Smith announced her retirement from international rugby at the end of 2022.

== Club rugby career ==
Since 2019, Smith has played for Tennent's Premiership side Watsonians.

In 2011, she joined Hillhead Jordanhill RFC. In 2017, the team won the Sarah Beaney Cup. Smith was named BT Women's Premier League Player of the Season for her performances during the tournament. She scored the winning try of the final against Murrayfield Wanderers, also winning player of the match for the final.

The team went on to win the Sarah Beaney Cup Final against Watsonians in 2018, with Smith securing player of the match following multiple tries.

== International rugby career ==
Hannah made her full international debut for Scotland against France in the 2013 Six Nations and has played internationally for Scotland regularly since then.

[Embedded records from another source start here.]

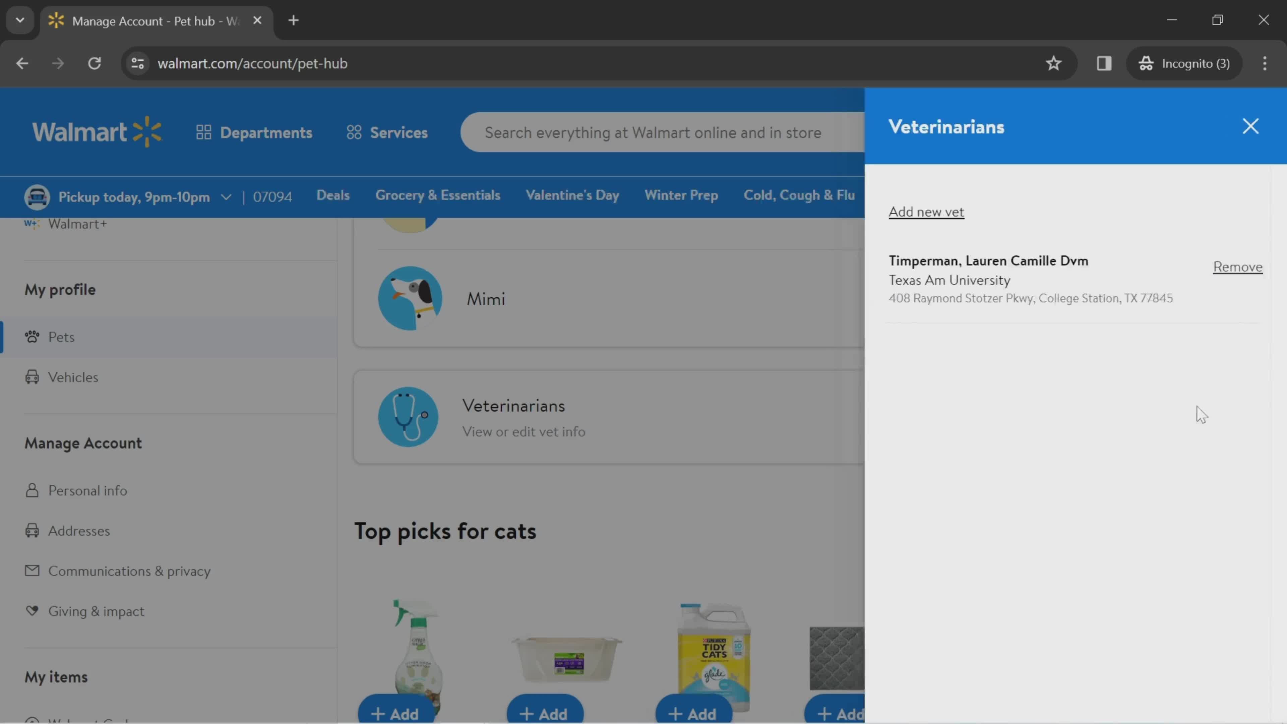Click the Mimi pet profile thumbnail
The image size is (1287, 724).
(409, 298)
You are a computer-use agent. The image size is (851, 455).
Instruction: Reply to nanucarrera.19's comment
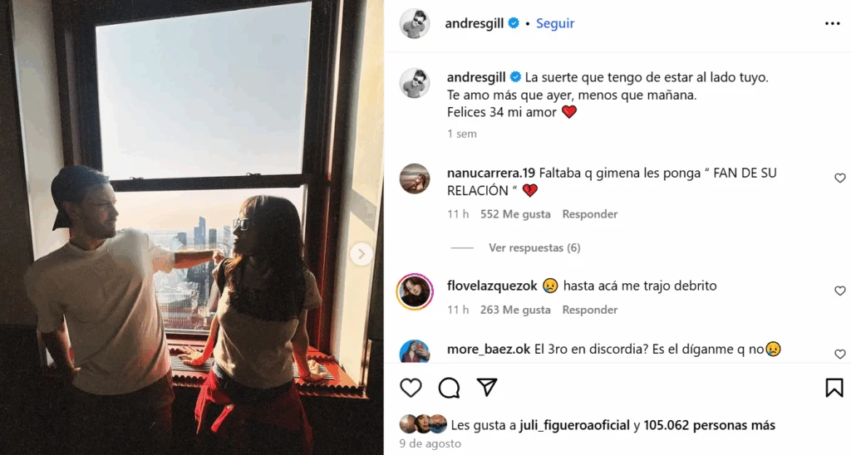pos(590,214)

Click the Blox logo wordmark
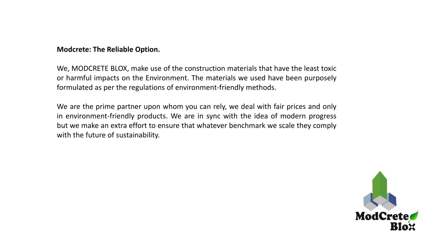point(402,227)
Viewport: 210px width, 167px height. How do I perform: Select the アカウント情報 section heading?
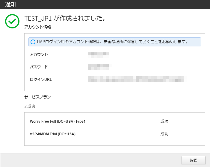(x=37, y=27)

She was selected for the Scotland Women 7s squad ahead of the 2017 Rugby Europe Women's Sevens Trophy. During the series, Scotland defeated Ireland 26-14 and Smith finished top of the DHL Performance Tracker for the tournament.

In the 2020 Women's Six Nations Championship, she played in Scotland's opening match against Ireland but was forced to withdraw for the following matches due to a shoulder injury.

She was part of the squad for the 2021 Women's Six Nations Championship, and scored Scotland's try in the defeat to England; its first try against England in three years. However, she did not play in all the subsequent matches in order to continue her training for the GB Sevens team for the postponed 2020 Tokyo Olympics .

In an interview with Sky Sports in April 2021, she spoke of the GB team's disappointment at the postponement of the championship, when interviewed about their disrupted training regime.

Smith announced her retirement from international rugby after the delayed 2021 Rugby World Cup in New Zealand.

== Personal life ==
Smith is a veterinary surgeon. With the support of Scottish Rugby, she took a sabbatical to focus on rugby in the run-up to the Tokyo Olympic Games: “I was struggling to balance my work and rugby – it was becoming too much – and Scottish Rugby luckily were me out and get me off work because I was starting to struggle training at a high level."

Smith began playing rugby at the age of 17 at Stirling County – the same club as her brother Matt, a former Glasgow Warriors and Scotland U20 player.